Veronika Remišová (born 31 May 1976) is a Slovak politician who previously served as Deputy Prime Minister of the Slovak Republic and Minister of Investments, Regional Development and Informatization of the Slovak Republic. In 2016, she stood for the National Council as a member of Ordinary People. In 2019, Remišová left the party and joined Andrej Kiska's For the People. In the 2023 parliamentary election she ran and was elected on the ticket of the OĽaNO and Friends as leader of the For the People party to the National Council.

==Early life and education==
Remišová graduated from Paris 1 Panthéon-Sorbonne University, receiving DEA diploma. She also received a Certificate in Coaching from the University of Cambridge. Remišová worked at the translation department of the European Commission in Luxembourg, managing the European program for youth and education policies.

==Political career==
In the 2014 Slovak municipal elections, Remišová received 507 votes as a member of OĽaNO. She later became a candidate 2014 European Parliament election, but was not elected to the European Parliament.
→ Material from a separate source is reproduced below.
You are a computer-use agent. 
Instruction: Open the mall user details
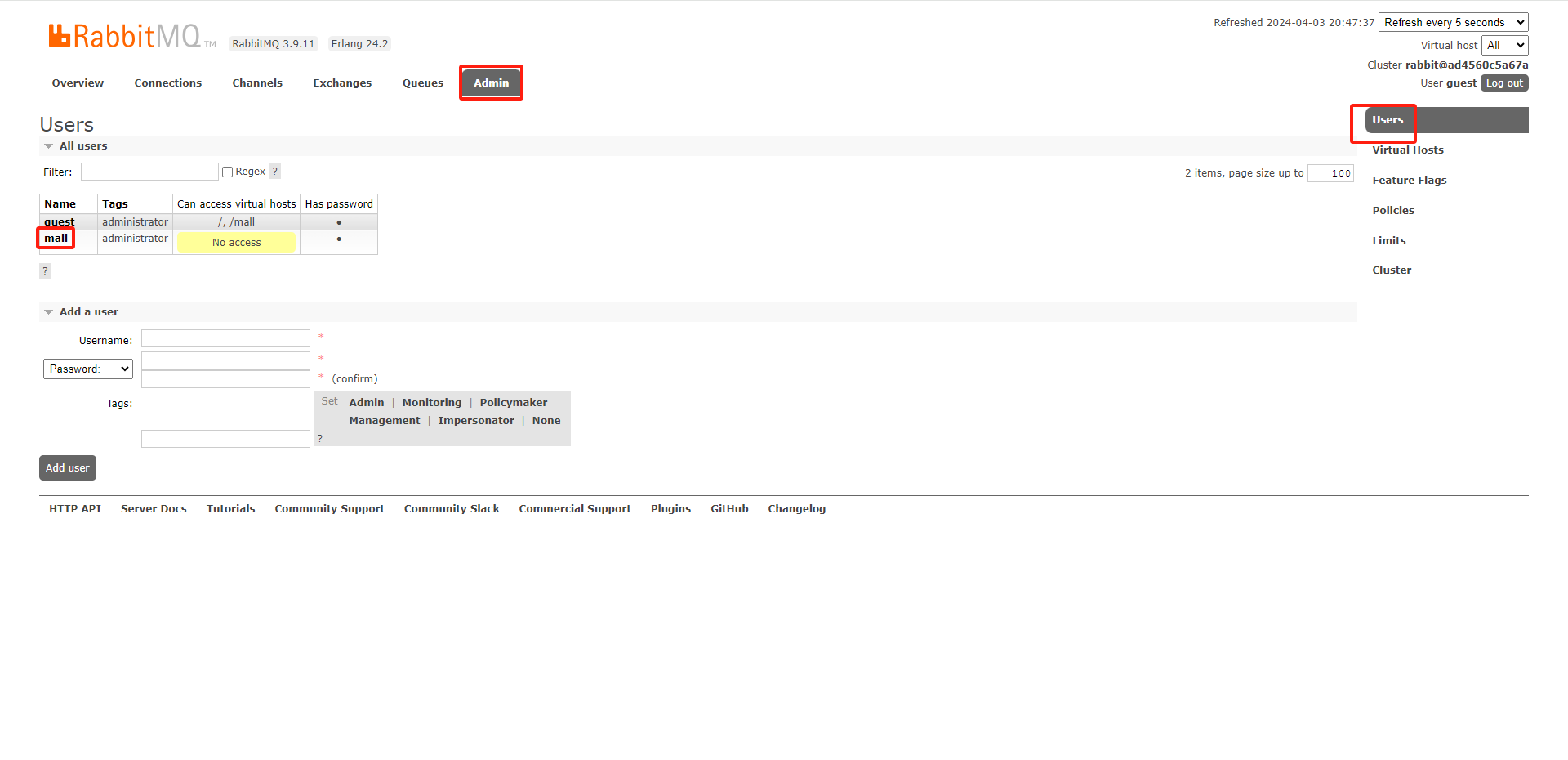(56, 239)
In the 2016 Slovak parliamentary election, Remišová was appointed as the leader of the OĽANO candidate. She finished third place after receiving 71,618 preferential votes behind Igor Matovič and Daniel Lipšic.

In the 2020 Slovak parliamentary election, Remišová ran in second place as a For the People candidate, receiving 81,395 votes and maintaining second place in the party. She was perceived as Kiska's successor. After the elections, Remišová stated: "I want the vision that Kiska set to live on, so we will be a modern European center party. There is no such central alternative on the political scene, we are the only such alternative."